The Lockyer Hotel was erected during this growth period. In November 1906, Alex McAllister was granted a publican's licence, but this was transferred a month later to Frederick William Wilson, who had taken out an 8-year lease on the property in October 1906. In February 1907 the licence was transferred to Janet Meredith, previously the licensee of the Station Hotel (erected c. 1900) in Forest Hill. Mrs Meredith took over the lease of the Lockyer Hotel in 1907 and purchased the property in 1911. From late 1911 she leased it to a succession of publicans but retained ownership until her death in 1955. The Lockyer Hotel remained in the Meredith family until 1969. The rear annex, which includes the dining room, was erected in the late 1970s.

== Description ==
The Lockyer Hotel is prominently sited on the corner of Victoria and William Streets. It is a double-storeyed externally framed timber building, with generous verandahs overlooking the street, and a hipped corrugated galvanised iron roof. The building has a truncated entrance corner at the street intersection, and is abutted by an L-shaped single storeyed weatherboard annex to the east.

The hotel contains two bars on the ground floor, and accommodation upstairs. The principal bar, which is entered from the street corner, displays evidence of having once been two rooms, with an original timber archway and new post and beam replacing the wall. The bar has French doors and sliding sash windows, and arched sliding sash windows either side of the corner entrance. The entry vestibule to the upstairs accommodation to the south of the bar has a decorative arch above the foot of the timber stairs. The stairs have a carved balustrade, and a stained glass window at the half-landing.
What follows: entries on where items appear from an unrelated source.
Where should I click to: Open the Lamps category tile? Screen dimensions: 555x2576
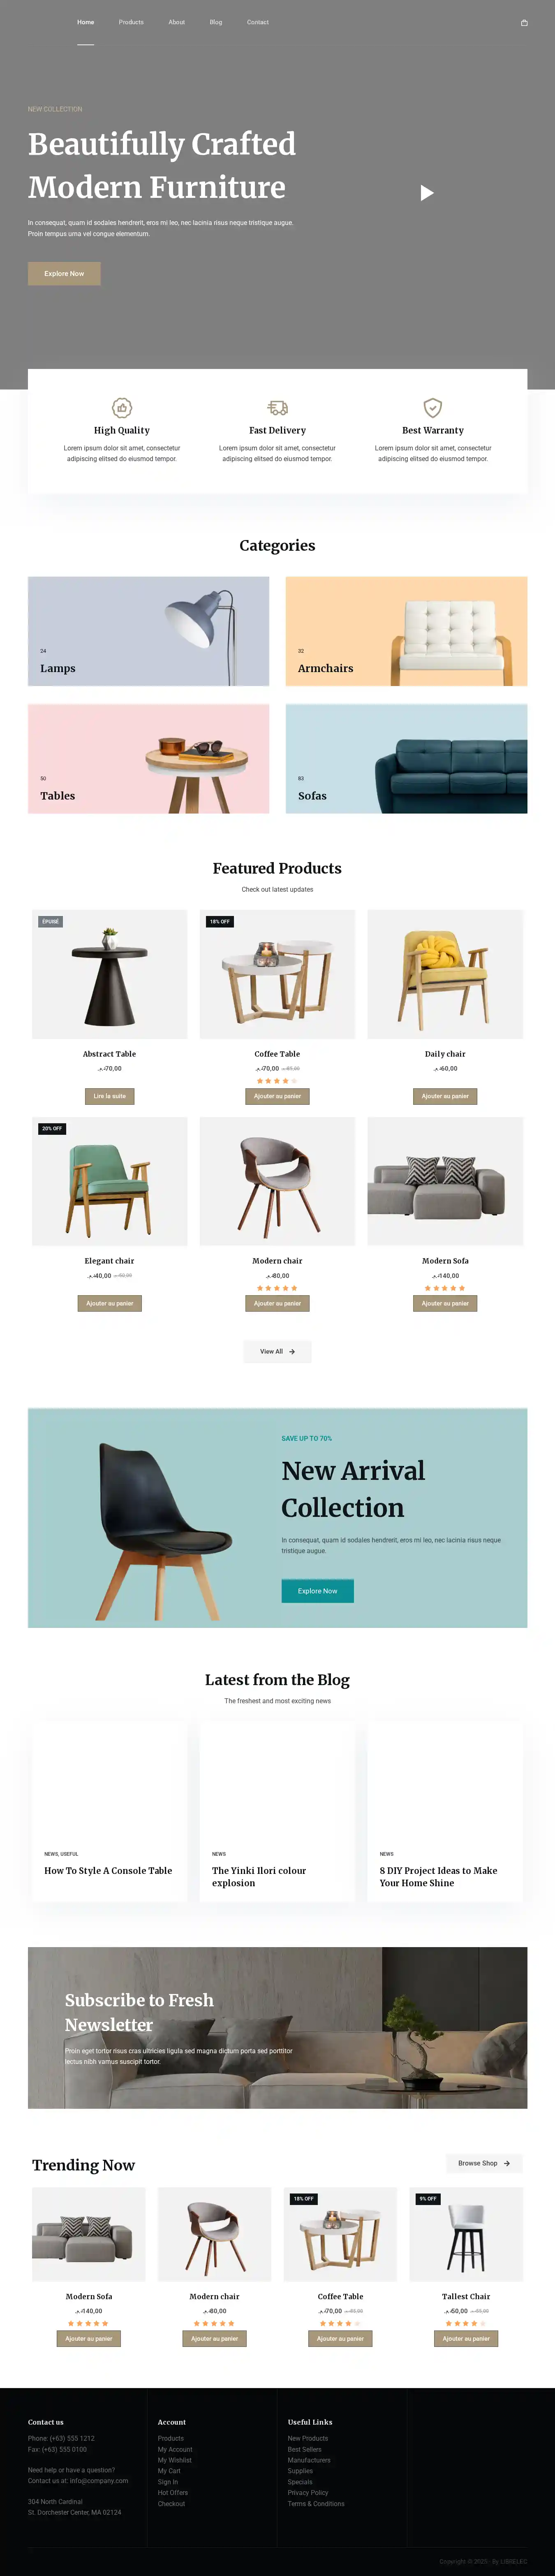(x=148, y=631)
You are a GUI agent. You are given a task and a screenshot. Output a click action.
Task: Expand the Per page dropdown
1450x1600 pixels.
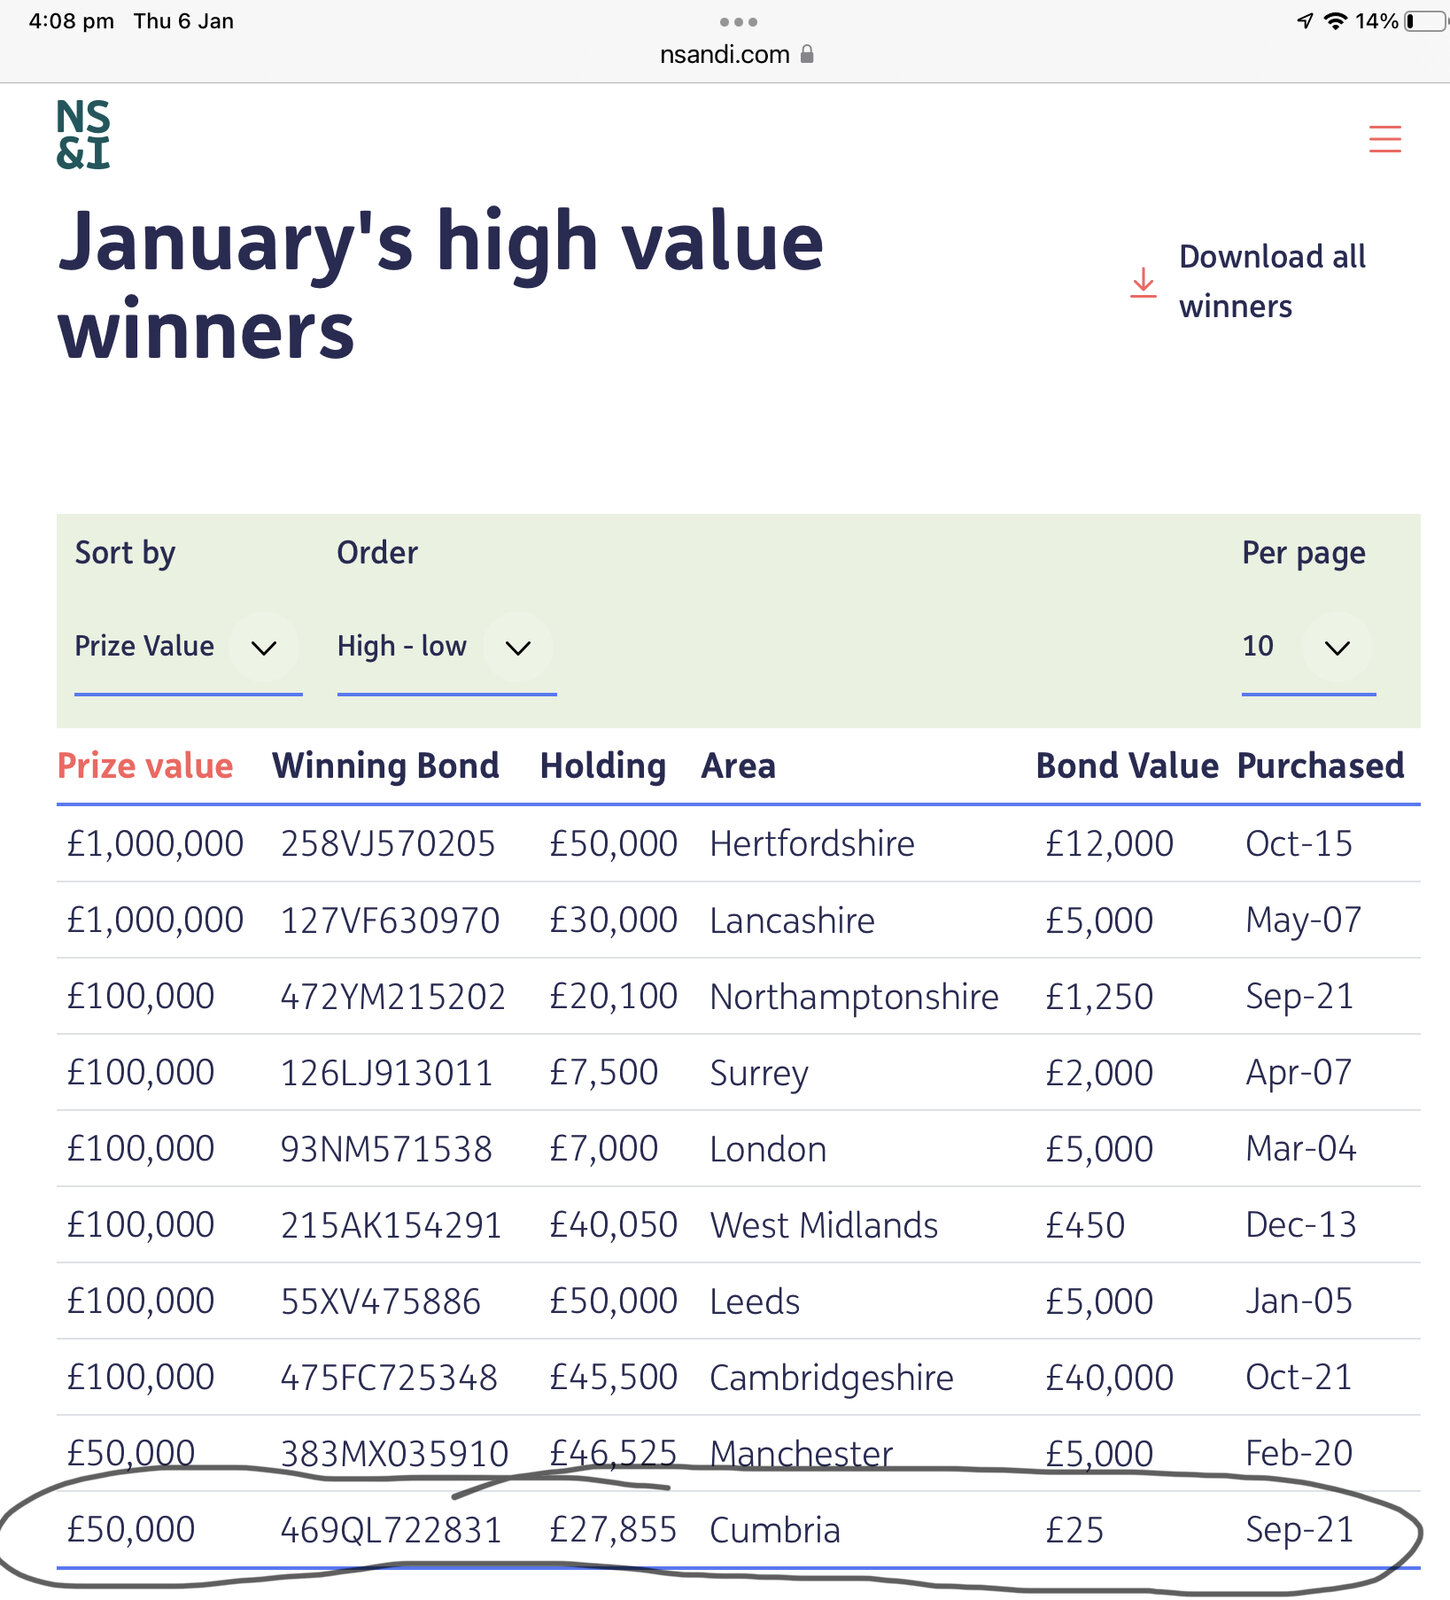coord(1336,647)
The annex includes some fabric of the original outhouse kitchen, in particular the fireplace, chimney and stove, and windows which were once external.

The upstairs accommodation consists of small rooms flanking a central north-south running corridor. The walls are vertically-jointed timber, and all rooms have French doors opening onto a deep verandah.

The verandah has unpainted timber floors, iron lace-work balustrades, and is covered by a bull-nosed awning. The eastern verandah has been partially closed in. The verandah and awning are supported by chamfered posts with timber capitals resting on square concrete upstands; these posts are paired at the truncated corner. The exterior is further embellished with batten screens forming arches which run under the verandah. The battens have small decorative holes at their ends.

The external framing is mostly stud and nogging, with cross-bracing at the corners. The exterior of the building is intact and its distinctive character and position makes the Lockyer Hotel one of the most prominent buildings in the town.

== Heritage listing ==
Lockyer Hotel was listed on the Queensland Heritage Register on 21 October 1992 having satisfied the following criteria.

The place is important in demonstrating the evolution or pattern of Queensland's history.

The Lockyer Hotel, Forest Hill is important in demonstrating the evolution of Queensland's history, being evidence of the early 20th century development of Forest Hill as a focal point for the surrounding agricultural district.

The place is important in demonstrating the principal characteristics of a particular class of cultural places.

It is important in demonstrating the principal characteristics of a two-storeyed, early 20th century, single-skin timber hotel in rural Queensland.

The place is important because of its aesthetic significance.

As one of the most prominent and distinctive buildings in Forest Hill, the Lockyer Hotel makes an important aesthetic contribution to the character and townscape of the town, which is valued by the community.